A sua investigação na esfera das artes plásticas é seminal à sua obra e passa por uma pesquisa muito aprofundada de diversas matérias que o ajudam a compreender, de alguma forma, o próprio sentido da Vida, recorrendo às mais diversas áreas do Saber, que depois sintetiza na sua obra. Retoma e actualiza as propostas conceptualistas, todavia se os postulados de Jan Dibbets ou Joseph Kosuth são recuperados é para, logo de seguida, serem ultrapassados, uma vez que o autor empreende, efectivamente, a realização do projecto que sabe jamais poder vir a ser concluído e é sobretudo revolucionário quando toma por bons postulados científicos e os carreia para o mundo da expressão plástica.

Há toda uma série de aprofundadas pesquisas nas mais diversas áreas, das quais citaremos apenas algumas, que ajudam a explicar o que cria e expõe. Chega a usar como ponto de partida para a organização das suas pinturas a teoria dos jogos pensada para a Economia, que aliás valeu o Nobel a John Nash, e em particular o enunciado de Albert W. Tucker, conhecido como “Dilema do prisioneiro” que estuda as relações entre os indivíduos e que, como o prova à saciedade Marco Ayres, pode ser utilizado experimentalmente nas artes, como é evidenciado nas suas telas.

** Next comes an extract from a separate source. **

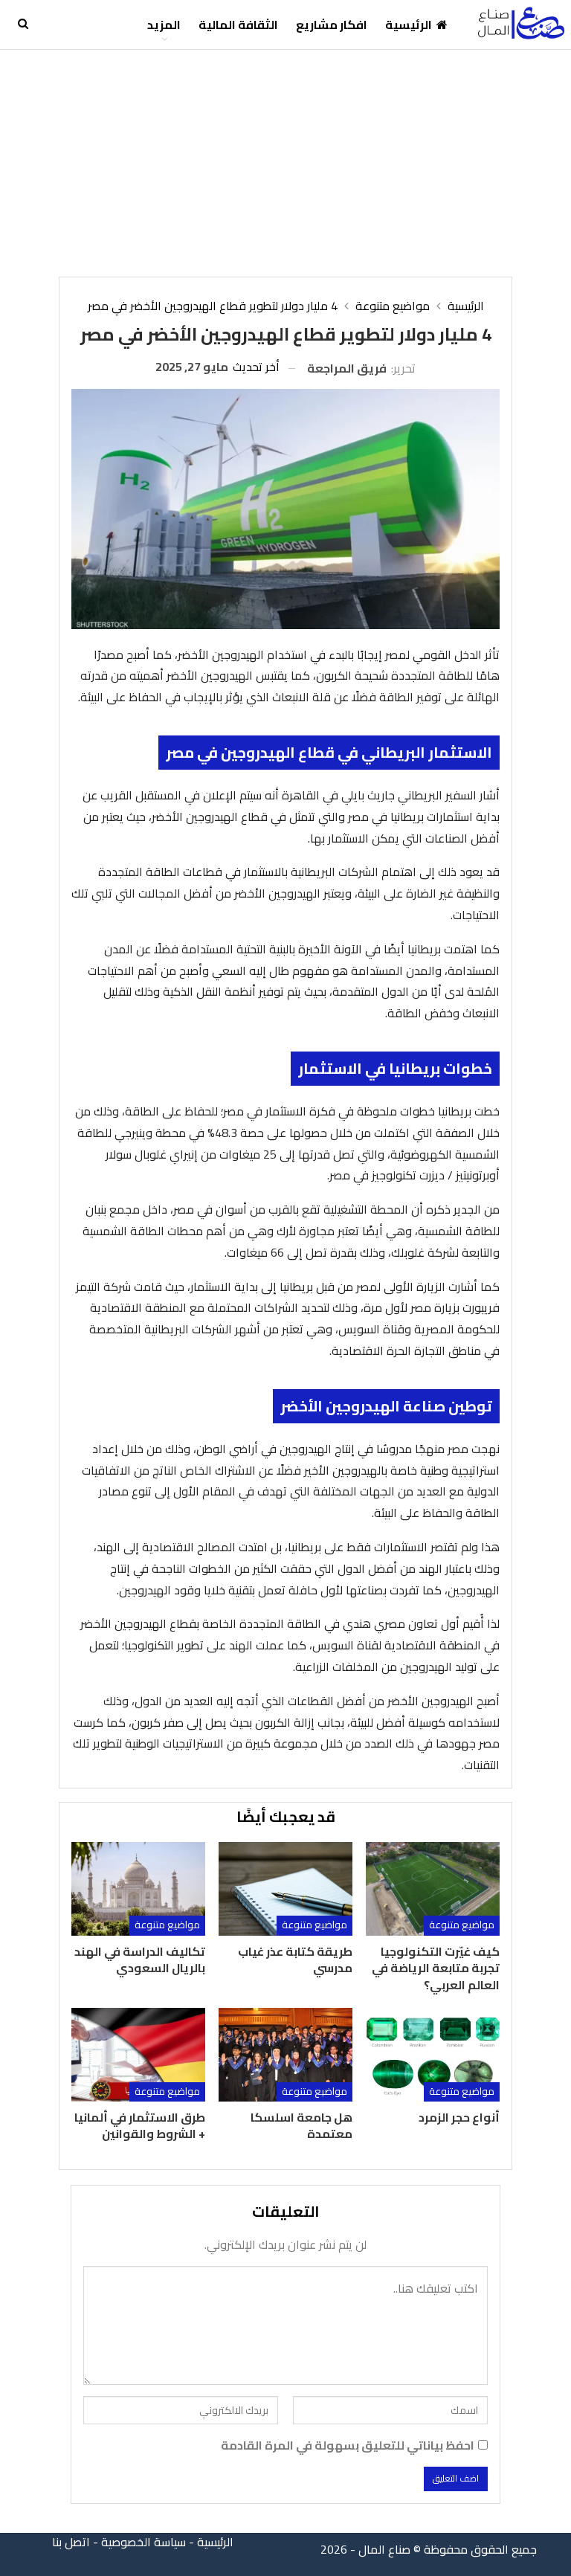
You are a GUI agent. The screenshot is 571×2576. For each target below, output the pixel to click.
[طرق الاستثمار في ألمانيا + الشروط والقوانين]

De igual forma, encontra inspiração numa pesquisa científica que descodifica a nossa “biografia” enquanto espécie humana, a Autobiografia de uma espécie em 23 capítulos de Matt Ridley. Esta obra ajuda a explicar, a compreender, o conteúdo de cada uma das suas telas, mas também a forma como as mesmas se interligam.

O modo como Marco Ayres parte da descodificação do genoma para criar merece ser contada e é absolutamente fascinante. Para se compreender melhor a tarefa hercúlea que empreendeu e que jamais terá fim mas que servirá de leitmotiv perpétuo para a criação, em termos de explicação, imagine-se um livro gigantesco, composto pelos tais 23 capítulos, os cromossomas, sendo que cada um destes comporta milhares de histórias, os genes; depois cada uma destas histórias será também subdividida em parágrafos, exons, interrompidos por textos não sequenciais, os introns, até se chegar às palavras, codons e, por fim, à decomposição destas em letras, bases.

Vários motivos são explorados e trabalhados por si próprios valendo individualmente, embora depois se perceba que ligados a outros granjeiam novos sentidos, o mesmo sentido que tem a união das suas telas que, sendo por um lado tão particulares e unas, podendo viver descontextualizadas mas ganhando novos significados quando se ligam a outras e constituem famílias, em jogos sequenciais que nos remetem para uma realidade completamente nova. Realmente já não se está mais perante um fútil exercício de ordenação/reordenação de telas, antes há todo um novo mundo que se perspectiva. O autor acredita que as suas obras nos remetem para o mais profundo da nossa vivência colectiva, para o segredo da nossa Alma e sobretudo para a nossa Missão, ao demonstrarem um certo carácter messiânico e profético que entende como o ponto de advento de uma nova, a Era Lusíada, a tal de que falava o padre António Vieira, mas cuja necessidade de “inventar” era também propalada por Agostinho da Silva que a considerava tão inevitável quanto universal, como o deixou registado no texto “Considerando o V Império”: «[…] virá esse império estendido a todas as nações do Mundo, a todas elas revelando o Espírito, e a todas elas, e a todos os homens nelas, mergulhando naquilo que será a solução da antinomia vida-morte».

Imagine-se agora a transposição de tudo isto para a pintura, o que será certamente a tarefa para uma vida na Arte, uma vida plena de exposições, cada qual composta de telas que se individualizam mas que juntas contam a história de várias vivências, de existências de homens sábios que mudaram o mundo como o Mahatma Gandhi, Camões ou Picasso, que se constroem, desconstroem, que se ligam, interligam, juntam, afastam, até narrar por fim a história dessa louca humanidade que um dia chegará à almejada Idade do Ouro.

É tão só e simplesmente o que Marco Ayres propõe.

Fácil, não é …

* Professor do Ensino Superior. Regente das cadeiras “Problemas da Arte Contemporânea” e “História da Arte” na Escola Superior de Teatro e Cinema. Doutor em Letras, especialidade de História da Arte pela Universidade de Coimbra. Investigador do CIAC – Centro de Investigação em Artes e Comunicação, Escola Superior de Teatro e Cinema/Universidade do Algarve.